Many of these discouraging experiences can’t be blamed on the sewer’s skill or the purchaser’s sense of style. Instead, the issue often lies in the optical illusion created between the stripes, prints, colors, fabrics or styles chosen on YOUR body.
Keep in mind that every style looks great on a mannequin and the models used on the pattern envelope. If you’re like me though, you may have lumps and bumps and problem fitting areas those models never seem to have. For that reason when planning any garment or outfit you should consider that our clothing choices nearly always create SOME kind of optical illusion. The trick is to make sure that any illusion you’re creating will be flattering and not disappointing.
Here are a few examples of fashion optical illusions that can occur with various prints, stripes, colors and types of fabrics:
Princess or A-line seams produce a “narrowing” effect that makes the wearer appear slimmer.
Sleeveless, short, tight or cap style sleeves all call attention to the arms and put them on display. If you have heavy upper arms or are self conscious about extra thin arms, look for loose or flowy sleeve styles instead.
A fabric that clings to the body can give a skeletal impression on too-thin body parts. Around bulges however, the clinging fabric can create cruel, framing shadows. A more loosely woven fabric will be kinder to thicker or thinner areas.
Solid colors, vertical lines and narrow V-necks will heighten a body. Contrasting colors in tops and skirts as well as big bold prints, will make the body appear shorter.

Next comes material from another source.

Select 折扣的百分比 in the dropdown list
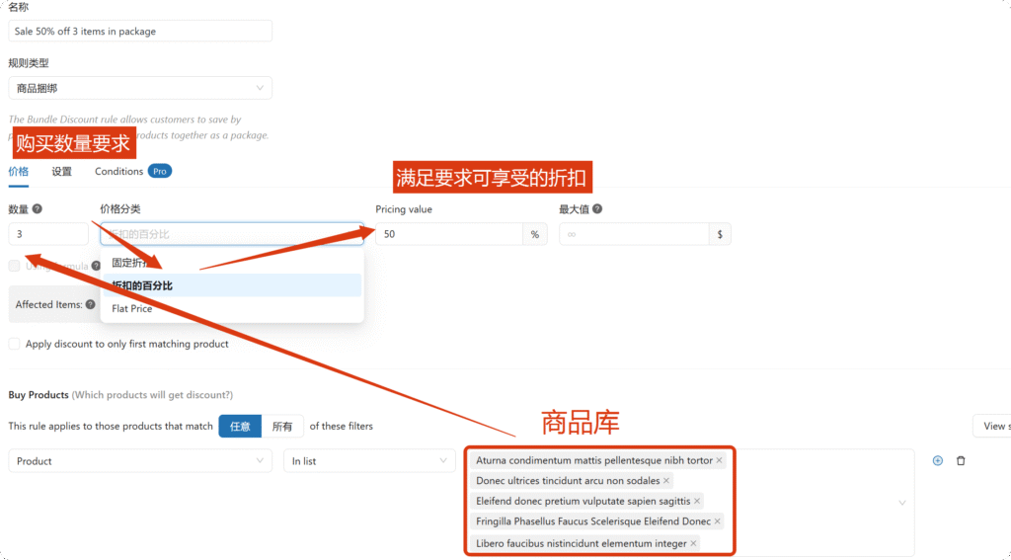 pos(142,285)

For example, the nude shoe in the image above makes the models legs look longer while a matching red shoe would give her legs a shorter appearance.

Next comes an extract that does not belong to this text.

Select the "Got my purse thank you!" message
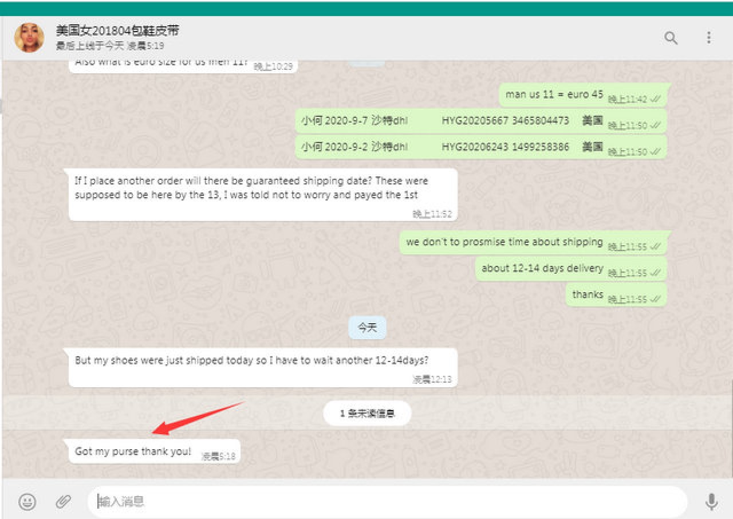 click(x=133, y=451)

Turtlenecks, mandarin or scarf-tied collars, chokers and fussy necklines can shorten an already short neck, or hide a long one. These styles can also be used to help hide a saggy neck or wrinkled chest.

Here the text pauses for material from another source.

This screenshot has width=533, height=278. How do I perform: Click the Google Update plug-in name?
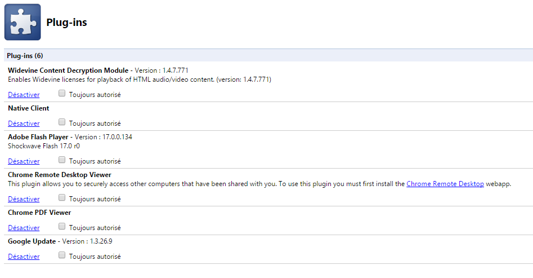[x=32, y=241]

Figures appear rounder and fuller in double breasted jackets and blouses, as well as in large prints and plaids.
Waists seem to expand with wide or conspicuous belts, or buckles, or with bulky or stiff fabrics. Shirts or dresses with several rows of elastic sewn at the waistline will emphasize a small waist or thicken a large one and can shorten your height, while semi-fitted dresses with a V-neck and A-line skirt will give a thinner and taller appearance.
Consider your own body type and any positives you may want to emphasize along with any “flaws” you may want to hide. Every BODY is different and it’s our differences that make us unique and beautiful. Learning what works for you and your body type will help you to choose outfits that flatter and you’ll feel great when you wear them!